Приглушенный хлопок стеклянной двери привлек ее внимание, и она подняла глаза на вошедшего Джона.
— Привет, дорогая. — Его неуверенная улыбка тронула Лиз до глубины души. Он не больше ее желал продолжения ссоры, это было ясно.
— Привет, я «согрела» тебе телевизор. — Она, пожалуй, чересчур нервозно сделала жест рукой в сторону экрана.
— Спасибо. — Джон неожиданно выбросил вперед правую руку, которую до этого держал за спиной, и протянул ей букет одуванчиков. — Это тебе, — произнес он. И в воцарившейся тишине добавил: — Единственное приятное глазу растение, какое можно отыскать во дворе.
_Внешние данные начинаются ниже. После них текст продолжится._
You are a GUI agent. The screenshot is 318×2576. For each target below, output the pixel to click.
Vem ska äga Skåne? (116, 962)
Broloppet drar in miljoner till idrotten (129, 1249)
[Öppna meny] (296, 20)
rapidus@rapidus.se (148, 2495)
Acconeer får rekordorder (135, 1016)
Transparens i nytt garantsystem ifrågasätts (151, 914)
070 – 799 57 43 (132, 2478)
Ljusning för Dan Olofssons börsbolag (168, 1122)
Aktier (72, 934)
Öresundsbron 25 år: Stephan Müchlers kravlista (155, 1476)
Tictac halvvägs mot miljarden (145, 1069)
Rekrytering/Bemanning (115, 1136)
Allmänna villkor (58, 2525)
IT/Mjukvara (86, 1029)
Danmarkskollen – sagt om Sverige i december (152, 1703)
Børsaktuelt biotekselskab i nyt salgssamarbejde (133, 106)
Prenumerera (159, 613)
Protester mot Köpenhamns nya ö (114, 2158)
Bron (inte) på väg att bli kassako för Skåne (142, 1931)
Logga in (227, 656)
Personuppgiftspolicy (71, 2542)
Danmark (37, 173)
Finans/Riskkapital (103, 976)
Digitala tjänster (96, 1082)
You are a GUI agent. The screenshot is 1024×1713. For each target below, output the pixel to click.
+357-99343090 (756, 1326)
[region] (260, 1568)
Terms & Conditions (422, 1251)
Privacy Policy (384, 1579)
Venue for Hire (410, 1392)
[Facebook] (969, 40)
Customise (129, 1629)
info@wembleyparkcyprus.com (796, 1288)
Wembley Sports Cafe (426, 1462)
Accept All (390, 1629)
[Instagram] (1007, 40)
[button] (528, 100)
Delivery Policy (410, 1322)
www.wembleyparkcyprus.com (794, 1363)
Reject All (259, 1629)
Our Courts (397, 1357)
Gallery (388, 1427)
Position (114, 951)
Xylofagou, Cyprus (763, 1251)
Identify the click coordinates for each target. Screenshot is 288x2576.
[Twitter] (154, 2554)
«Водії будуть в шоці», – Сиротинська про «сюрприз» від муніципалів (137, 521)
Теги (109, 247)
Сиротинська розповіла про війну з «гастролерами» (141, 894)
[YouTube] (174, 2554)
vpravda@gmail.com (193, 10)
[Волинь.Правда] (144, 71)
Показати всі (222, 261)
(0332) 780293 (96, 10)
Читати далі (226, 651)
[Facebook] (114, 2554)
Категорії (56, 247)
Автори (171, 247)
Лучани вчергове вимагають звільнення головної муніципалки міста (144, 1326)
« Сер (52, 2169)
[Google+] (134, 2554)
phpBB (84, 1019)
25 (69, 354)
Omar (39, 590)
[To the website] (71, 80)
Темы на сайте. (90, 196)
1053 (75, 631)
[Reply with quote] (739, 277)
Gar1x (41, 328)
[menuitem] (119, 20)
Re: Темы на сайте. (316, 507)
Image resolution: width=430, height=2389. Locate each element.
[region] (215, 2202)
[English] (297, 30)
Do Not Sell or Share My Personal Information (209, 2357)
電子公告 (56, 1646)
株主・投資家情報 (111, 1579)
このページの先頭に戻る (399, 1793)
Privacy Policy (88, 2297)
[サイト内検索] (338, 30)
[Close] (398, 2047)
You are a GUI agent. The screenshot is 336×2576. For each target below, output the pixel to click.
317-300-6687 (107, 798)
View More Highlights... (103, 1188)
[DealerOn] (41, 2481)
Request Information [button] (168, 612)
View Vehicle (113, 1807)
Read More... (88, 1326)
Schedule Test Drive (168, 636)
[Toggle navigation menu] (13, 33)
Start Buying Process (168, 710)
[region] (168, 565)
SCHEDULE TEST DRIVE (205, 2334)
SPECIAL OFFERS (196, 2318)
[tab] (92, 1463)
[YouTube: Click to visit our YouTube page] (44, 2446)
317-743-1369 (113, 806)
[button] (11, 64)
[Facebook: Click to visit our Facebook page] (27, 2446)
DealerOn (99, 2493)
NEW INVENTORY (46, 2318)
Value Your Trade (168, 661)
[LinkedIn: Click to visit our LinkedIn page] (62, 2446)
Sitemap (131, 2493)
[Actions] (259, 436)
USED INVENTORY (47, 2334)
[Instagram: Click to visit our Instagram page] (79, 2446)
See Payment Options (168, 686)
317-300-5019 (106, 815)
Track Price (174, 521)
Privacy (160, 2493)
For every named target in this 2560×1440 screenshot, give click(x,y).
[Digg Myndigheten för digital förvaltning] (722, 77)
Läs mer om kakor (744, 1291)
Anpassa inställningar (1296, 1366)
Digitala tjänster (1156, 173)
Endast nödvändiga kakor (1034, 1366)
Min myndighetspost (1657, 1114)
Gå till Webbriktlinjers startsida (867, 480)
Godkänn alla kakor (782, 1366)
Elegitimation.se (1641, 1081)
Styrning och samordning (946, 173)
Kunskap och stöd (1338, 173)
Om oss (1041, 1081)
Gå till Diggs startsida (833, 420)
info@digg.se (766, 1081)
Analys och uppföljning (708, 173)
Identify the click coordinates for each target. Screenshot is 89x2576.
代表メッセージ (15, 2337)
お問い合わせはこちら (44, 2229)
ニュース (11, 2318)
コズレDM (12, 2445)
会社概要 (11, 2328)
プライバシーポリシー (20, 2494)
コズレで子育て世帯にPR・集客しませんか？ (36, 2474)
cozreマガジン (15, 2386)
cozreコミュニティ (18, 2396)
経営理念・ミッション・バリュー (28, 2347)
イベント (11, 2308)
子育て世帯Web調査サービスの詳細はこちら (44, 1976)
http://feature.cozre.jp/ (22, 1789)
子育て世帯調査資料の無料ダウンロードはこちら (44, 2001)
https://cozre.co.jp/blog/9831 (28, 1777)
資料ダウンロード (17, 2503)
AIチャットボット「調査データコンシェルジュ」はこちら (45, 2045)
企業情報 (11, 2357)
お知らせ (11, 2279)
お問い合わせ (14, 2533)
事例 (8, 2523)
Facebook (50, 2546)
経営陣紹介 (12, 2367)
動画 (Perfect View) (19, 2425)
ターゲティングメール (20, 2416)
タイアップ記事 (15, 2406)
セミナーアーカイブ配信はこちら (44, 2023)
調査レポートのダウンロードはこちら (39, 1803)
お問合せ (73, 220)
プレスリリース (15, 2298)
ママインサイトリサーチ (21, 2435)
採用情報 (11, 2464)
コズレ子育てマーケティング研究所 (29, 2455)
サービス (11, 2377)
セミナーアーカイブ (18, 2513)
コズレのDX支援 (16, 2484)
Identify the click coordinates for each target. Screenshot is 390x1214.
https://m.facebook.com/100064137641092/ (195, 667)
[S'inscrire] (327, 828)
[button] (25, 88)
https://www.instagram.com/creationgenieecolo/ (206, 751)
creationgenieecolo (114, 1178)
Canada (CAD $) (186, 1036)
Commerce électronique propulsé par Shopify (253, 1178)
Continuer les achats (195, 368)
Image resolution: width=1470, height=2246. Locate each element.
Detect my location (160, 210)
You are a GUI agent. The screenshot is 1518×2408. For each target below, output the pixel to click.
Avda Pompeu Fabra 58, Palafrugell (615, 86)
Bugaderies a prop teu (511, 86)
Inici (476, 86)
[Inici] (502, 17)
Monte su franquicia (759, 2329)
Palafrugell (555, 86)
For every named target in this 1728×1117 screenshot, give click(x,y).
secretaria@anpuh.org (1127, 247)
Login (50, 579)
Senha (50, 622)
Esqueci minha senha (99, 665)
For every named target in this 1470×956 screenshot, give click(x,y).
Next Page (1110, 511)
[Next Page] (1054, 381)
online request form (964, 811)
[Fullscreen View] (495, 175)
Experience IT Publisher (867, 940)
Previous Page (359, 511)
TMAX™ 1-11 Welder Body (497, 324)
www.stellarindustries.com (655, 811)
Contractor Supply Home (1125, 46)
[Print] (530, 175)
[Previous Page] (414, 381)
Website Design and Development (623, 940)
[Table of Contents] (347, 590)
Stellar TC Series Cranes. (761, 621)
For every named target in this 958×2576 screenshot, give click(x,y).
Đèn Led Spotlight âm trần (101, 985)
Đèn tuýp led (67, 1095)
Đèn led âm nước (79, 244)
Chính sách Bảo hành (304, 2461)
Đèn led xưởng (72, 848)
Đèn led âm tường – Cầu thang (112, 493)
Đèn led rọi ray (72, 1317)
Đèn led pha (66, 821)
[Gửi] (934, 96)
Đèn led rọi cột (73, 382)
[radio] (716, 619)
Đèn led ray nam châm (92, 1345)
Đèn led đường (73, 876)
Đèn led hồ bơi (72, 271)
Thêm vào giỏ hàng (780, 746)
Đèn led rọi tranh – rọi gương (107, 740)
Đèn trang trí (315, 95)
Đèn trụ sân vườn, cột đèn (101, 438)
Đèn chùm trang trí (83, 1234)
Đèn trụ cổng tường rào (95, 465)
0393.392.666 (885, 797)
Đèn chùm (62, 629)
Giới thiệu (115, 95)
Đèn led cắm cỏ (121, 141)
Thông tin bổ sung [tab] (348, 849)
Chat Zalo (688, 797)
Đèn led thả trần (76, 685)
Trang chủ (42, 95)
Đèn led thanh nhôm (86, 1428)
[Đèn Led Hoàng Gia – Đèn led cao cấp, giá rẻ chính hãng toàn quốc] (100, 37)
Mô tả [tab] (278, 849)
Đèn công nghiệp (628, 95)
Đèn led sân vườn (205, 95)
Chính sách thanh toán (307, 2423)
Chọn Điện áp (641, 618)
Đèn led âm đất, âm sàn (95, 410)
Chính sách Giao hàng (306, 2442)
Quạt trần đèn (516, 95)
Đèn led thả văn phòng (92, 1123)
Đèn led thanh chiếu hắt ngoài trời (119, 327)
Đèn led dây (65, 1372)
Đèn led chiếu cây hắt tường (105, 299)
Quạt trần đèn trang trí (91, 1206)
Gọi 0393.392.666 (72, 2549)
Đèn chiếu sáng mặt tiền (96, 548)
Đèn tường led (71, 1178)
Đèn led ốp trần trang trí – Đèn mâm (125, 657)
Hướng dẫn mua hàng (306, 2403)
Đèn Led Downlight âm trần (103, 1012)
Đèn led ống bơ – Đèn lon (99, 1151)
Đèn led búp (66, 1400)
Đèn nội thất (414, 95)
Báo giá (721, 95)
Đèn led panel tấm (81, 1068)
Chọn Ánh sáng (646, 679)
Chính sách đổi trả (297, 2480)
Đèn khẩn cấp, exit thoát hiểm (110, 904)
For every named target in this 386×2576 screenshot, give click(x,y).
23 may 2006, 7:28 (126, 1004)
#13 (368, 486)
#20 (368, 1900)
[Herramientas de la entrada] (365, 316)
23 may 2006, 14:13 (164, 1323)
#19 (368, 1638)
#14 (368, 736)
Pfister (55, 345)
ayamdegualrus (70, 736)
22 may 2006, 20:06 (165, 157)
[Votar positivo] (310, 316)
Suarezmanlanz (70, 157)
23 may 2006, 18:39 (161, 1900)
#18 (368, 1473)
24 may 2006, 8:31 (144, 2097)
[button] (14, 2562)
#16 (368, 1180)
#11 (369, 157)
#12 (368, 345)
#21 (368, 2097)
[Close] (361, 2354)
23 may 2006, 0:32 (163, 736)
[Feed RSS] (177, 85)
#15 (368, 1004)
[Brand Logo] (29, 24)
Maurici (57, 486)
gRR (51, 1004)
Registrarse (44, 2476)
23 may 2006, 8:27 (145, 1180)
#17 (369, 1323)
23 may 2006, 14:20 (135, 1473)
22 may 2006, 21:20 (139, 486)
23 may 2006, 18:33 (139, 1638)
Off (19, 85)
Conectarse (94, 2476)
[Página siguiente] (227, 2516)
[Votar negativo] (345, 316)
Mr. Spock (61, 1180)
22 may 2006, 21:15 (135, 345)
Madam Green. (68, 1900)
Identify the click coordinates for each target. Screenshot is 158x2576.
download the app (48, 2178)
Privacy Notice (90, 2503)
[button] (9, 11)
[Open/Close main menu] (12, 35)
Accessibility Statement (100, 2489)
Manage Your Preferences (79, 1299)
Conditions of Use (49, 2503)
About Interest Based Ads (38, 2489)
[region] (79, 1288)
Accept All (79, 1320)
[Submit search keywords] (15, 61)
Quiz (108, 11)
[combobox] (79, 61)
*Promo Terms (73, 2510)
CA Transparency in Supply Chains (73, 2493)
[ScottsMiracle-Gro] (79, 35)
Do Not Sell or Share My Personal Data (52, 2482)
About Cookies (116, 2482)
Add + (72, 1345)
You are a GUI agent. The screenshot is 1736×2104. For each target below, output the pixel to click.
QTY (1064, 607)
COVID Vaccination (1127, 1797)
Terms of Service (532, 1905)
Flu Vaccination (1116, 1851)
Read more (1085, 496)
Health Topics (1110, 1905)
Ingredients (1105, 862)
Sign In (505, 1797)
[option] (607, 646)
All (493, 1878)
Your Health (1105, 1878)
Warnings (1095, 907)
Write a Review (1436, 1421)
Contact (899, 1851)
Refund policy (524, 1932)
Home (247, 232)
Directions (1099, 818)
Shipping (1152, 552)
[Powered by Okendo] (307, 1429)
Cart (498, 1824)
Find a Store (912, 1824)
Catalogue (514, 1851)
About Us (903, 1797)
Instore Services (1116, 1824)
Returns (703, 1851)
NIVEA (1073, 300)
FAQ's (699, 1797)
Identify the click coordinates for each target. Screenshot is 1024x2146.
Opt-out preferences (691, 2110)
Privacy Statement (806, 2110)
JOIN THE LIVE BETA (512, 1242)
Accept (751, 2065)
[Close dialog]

Лиз дрожащими руками приняла закрывшиеся на ночь цветы, и глаза ее наполнились слезами: она представила себе Джона, ползающего по траве и собирающего их для нее.
— Снова друзья? — спросил он.
Лиз заглянула в его ищущие ответа глаза.
— Лучшие друзья. — Она улыбнулась мужу невыносимо нежно. — Ну, садись теперь, отдыхай, а я пока поставлю цветы в воду.
Пять минут спустя пестро-желтая компания веселых одуванчиков уже красовалась на самом почетном месте посреди кухонного стола. Прежде чем вернуться в комнату, Лиз плеснула Джону виски в стакан и положила немного льда. Она нашла супруга распростертым на коричневого цвета тахте в состоянии полнейшей расслабленности, с закрытыми глазами.
Ощущение почти физической боли пронзило ее, когда она всмотрелась в бледные черты его лица. Джон как-то весь осунулся, пожелтевшая кожа была туго натянута на его скулах, да и вообще он выглядел абсолютно изможденным, и в сердце Лиз против ее воли загорелась инстинктивная ненависть к другим врачам, клинике, пациентам, вообще ко всем, кто, по ее мнению, высасывал из него соки, требовал больше, чем можно требовать от обычного человека. Ему необходимо сбавить обороты. Так он замучает себя, попросту убьет. Она обязана убедить его в этом.
Лиз тихонько поставила приготовленный напиток на маленький столик рядом с тахтой, сняла с Джона тапочки, развязала галстук, расстегнула две верхние пуговицы на рубашке и, чуть подавшись вперед, стала осторожно массировать ему напряженные плечи.
— Так лучше? — прошептала она, мягко поглаживая его натянутые словно канаты мускулы. Теплота, исходившая от его тела, казалось, обжигала кончики ее пальцев, придавая ее собственной коже большую чувствительность и возрождая в ней новый вихрь эмоций.
— М-м-м, — уголки его рта обозначили слабую улыбку безмятежного удовольствия, — просто пребывание с тобой в одном помещении уже способно оказать реабилитирующее воздействие.